Extracted data entries:
---*---
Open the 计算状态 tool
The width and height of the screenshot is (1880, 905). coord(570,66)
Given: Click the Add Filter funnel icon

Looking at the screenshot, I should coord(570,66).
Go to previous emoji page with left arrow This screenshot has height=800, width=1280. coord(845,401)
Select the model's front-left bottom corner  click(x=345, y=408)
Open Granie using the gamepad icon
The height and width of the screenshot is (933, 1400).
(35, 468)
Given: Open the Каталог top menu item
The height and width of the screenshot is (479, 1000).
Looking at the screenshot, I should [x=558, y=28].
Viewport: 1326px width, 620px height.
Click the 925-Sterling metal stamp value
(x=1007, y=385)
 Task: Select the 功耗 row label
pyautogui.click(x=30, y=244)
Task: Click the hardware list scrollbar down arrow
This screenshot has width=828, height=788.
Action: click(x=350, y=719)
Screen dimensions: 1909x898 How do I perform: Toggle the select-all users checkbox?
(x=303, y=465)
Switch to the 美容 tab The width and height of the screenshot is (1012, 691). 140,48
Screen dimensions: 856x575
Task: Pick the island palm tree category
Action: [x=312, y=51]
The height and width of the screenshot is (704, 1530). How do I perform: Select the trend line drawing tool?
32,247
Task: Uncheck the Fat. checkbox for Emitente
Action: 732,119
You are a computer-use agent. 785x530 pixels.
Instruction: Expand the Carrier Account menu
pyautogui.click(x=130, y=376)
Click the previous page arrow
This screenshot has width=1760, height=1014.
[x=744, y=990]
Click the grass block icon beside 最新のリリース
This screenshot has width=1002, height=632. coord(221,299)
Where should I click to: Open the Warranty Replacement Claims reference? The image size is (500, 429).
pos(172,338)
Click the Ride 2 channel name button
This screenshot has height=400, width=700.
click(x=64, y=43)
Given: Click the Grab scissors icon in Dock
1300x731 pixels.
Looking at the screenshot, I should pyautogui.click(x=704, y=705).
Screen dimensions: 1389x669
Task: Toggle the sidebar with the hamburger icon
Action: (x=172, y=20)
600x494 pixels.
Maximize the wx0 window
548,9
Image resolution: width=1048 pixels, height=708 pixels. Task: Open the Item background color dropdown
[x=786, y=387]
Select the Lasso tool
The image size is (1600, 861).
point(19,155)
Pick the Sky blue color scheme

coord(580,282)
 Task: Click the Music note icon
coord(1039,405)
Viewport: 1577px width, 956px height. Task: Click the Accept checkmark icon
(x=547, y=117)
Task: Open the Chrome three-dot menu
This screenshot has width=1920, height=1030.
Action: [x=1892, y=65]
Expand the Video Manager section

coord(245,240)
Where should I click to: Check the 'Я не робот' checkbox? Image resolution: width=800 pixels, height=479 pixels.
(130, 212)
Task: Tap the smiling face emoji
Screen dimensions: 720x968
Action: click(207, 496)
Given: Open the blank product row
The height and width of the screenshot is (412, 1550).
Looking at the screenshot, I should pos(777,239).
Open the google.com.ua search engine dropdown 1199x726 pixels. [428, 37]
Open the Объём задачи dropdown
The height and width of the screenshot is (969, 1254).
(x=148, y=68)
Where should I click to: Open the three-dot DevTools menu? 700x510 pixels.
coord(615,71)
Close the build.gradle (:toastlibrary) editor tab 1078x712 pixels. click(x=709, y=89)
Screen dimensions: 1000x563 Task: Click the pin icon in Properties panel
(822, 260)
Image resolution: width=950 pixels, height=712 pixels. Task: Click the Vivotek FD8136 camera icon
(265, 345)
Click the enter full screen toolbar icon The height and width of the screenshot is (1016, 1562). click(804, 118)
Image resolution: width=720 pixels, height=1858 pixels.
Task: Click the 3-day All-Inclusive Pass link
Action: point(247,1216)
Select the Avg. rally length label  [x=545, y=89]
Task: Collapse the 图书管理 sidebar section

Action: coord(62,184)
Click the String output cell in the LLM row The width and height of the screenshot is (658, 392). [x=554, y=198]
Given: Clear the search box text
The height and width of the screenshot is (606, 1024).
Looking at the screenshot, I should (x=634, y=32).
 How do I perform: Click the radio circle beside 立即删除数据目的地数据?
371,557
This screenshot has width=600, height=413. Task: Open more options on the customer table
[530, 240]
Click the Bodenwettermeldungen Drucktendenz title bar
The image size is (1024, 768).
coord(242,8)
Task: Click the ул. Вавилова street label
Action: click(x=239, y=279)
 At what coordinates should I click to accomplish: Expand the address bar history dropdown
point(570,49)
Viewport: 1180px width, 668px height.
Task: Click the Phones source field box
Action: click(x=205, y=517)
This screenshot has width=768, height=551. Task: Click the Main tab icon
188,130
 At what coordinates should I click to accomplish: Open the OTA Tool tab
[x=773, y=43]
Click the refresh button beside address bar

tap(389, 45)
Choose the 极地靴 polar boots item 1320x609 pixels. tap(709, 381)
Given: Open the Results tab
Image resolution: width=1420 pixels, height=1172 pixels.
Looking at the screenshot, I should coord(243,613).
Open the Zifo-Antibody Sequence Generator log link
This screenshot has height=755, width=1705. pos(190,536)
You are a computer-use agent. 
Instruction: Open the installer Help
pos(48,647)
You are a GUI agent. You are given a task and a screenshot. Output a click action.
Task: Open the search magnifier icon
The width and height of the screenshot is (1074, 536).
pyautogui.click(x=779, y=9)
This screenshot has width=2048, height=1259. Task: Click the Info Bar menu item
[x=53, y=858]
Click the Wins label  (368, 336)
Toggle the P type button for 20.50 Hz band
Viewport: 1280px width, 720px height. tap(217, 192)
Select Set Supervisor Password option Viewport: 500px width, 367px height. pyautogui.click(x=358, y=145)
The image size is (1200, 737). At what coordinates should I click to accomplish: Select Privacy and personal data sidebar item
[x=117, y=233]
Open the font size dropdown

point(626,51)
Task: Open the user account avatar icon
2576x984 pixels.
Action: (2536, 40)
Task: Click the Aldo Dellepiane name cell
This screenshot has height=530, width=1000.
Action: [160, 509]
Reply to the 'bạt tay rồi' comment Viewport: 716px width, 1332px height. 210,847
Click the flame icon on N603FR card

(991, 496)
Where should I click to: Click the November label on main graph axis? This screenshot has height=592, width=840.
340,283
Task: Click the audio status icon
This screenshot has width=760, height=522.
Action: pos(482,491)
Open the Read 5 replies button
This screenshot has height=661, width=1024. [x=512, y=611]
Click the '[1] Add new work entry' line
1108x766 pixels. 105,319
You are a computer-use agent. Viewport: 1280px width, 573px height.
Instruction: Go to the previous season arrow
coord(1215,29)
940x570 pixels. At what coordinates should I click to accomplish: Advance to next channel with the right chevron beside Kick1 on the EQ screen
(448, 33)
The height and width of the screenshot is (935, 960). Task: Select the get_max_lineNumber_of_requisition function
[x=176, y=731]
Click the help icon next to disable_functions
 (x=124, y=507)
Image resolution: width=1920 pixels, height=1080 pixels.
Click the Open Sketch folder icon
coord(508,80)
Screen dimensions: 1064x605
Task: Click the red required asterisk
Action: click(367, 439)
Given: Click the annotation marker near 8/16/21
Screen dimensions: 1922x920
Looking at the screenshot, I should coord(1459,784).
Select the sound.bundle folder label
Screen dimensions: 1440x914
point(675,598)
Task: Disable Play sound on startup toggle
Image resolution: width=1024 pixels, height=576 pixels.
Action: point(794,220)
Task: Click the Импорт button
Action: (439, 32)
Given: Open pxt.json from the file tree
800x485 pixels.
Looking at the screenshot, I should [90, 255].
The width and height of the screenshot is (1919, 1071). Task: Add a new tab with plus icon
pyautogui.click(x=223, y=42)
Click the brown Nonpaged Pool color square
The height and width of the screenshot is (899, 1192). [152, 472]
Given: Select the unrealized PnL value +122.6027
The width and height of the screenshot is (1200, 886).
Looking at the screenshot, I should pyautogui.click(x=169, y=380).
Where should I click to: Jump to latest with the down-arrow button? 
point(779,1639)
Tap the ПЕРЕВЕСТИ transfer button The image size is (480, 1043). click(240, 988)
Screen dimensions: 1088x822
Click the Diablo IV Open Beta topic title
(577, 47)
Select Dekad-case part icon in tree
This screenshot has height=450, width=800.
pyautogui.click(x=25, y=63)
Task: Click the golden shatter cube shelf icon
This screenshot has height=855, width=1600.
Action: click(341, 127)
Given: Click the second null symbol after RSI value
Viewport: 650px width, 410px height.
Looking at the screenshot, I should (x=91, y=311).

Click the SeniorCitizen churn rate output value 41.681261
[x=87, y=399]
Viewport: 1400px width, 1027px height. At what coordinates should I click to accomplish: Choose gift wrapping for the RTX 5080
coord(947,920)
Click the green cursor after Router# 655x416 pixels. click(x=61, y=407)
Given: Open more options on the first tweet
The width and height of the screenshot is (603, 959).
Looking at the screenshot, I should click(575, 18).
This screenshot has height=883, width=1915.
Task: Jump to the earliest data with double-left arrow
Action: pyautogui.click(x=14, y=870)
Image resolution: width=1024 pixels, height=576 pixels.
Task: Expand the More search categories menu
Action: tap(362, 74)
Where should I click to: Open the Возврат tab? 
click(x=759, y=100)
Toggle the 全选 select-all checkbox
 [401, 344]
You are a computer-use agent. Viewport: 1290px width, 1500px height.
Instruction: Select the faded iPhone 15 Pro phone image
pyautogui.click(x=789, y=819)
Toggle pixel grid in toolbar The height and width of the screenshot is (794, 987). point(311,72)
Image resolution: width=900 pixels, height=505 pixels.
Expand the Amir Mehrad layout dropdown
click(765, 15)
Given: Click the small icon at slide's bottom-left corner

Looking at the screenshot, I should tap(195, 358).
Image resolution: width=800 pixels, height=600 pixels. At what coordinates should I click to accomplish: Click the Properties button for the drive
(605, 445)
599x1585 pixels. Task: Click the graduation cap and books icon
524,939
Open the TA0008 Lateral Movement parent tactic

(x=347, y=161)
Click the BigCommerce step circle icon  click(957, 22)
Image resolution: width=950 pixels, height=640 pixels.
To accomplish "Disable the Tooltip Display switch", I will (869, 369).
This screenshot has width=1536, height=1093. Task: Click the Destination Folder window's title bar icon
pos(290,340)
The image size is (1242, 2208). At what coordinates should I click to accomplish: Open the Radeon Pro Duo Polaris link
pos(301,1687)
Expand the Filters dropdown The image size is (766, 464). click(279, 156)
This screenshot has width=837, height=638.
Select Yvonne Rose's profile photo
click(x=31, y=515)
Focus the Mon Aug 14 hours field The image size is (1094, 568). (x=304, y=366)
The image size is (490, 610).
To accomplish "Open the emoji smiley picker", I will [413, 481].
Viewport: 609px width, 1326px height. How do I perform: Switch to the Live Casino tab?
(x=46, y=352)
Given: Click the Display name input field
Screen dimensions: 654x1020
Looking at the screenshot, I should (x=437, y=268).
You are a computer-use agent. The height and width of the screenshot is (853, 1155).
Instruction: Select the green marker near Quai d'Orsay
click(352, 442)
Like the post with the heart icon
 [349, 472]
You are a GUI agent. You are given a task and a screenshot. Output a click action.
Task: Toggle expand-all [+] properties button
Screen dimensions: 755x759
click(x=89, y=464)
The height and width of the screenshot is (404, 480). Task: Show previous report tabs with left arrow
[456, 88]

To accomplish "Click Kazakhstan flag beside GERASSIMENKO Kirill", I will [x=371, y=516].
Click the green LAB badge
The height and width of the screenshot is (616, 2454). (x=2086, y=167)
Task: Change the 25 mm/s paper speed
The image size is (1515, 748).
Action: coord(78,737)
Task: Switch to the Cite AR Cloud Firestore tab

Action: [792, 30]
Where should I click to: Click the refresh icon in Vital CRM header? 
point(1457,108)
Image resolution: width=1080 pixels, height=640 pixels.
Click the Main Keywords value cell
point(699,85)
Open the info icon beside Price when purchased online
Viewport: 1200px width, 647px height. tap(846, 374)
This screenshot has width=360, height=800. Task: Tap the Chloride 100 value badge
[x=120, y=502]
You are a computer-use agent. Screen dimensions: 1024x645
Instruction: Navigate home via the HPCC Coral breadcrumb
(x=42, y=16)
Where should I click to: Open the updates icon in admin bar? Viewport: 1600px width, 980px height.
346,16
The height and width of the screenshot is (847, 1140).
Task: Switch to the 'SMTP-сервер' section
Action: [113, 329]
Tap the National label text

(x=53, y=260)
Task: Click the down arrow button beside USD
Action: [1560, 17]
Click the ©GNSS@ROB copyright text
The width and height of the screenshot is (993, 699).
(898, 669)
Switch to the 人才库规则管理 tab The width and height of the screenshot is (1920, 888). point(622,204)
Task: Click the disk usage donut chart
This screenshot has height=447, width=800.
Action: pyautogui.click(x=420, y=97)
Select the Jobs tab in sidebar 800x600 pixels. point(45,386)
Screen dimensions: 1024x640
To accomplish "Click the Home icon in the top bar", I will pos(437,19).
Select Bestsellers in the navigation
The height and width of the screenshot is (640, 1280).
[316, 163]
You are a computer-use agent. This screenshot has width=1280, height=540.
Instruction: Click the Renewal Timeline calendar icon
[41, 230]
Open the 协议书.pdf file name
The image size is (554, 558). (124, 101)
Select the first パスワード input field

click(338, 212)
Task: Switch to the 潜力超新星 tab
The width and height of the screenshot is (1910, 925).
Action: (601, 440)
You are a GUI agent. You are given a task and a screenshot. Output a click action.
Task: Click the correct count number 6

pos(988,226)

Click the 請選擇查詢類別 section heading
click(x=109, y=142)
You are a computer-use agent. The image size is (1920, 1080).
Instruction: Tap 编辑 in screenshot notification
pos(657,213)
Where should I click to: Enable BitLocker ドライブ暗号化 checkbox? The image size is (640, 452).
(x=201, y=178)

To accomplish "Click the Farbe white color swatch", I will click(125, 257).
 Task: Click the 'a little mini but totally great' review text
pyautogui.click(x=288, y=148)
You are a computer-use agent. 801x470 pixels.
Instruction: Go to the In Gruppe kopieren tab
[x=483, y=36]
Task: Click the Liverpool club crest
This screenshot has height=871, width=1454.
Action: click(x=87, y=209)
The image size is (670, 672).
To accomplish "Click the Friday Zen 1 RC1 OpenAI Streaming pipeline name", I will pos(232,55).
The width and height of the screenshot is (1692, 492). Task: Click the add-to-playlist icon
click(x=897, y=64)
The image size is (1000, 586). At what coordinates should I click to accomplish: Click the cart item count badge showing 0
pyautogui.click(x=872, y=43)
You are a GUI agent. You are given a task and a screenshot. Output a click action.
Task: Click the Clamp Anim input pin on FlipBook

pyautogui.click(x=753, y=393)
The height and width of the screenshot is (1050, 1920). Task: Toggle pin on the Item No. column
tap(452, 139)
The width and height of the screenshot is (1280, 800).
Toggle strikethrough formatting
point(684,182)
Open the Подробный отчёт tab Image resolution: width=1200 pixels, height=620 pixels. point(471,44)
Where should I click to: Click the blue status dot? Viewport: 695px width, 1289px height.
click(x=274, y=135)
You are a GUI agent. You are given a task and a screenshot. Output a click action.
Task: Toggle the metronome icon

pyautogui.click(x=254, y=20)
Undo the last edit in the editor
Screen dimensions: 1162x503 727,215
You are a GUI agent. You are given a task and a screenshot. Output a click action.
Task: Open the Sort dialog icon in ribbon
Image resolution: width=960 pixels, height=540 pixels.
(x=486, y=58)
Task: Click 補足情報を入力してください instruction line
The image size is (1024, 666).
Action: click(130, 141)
---*---
EXERCISE DESCRIPTION
Repeat, word for word, the lines from the start of the records to the line that contains "Given: Open the Каталог top menu item", both of them included, and no others.

ANSWER AREA
Open the 计算状态 tool
The width and height of the screenshot is (1880, 905). coord(570,66)
Given: Click the Add Filter funnel icon

Looking at the screenshot, I should coord(570,66).
Go to previous emoji page with left arrow This screenshot has height=800, width=1280. coord(845,401)
Select the model's front-left bottom corner  click(x=345, y=408)
Open Granie using the gamepad icon
The height and width of the screenshot is (933, 1400).
(35, 468)
Given: Open the Каталог top menu item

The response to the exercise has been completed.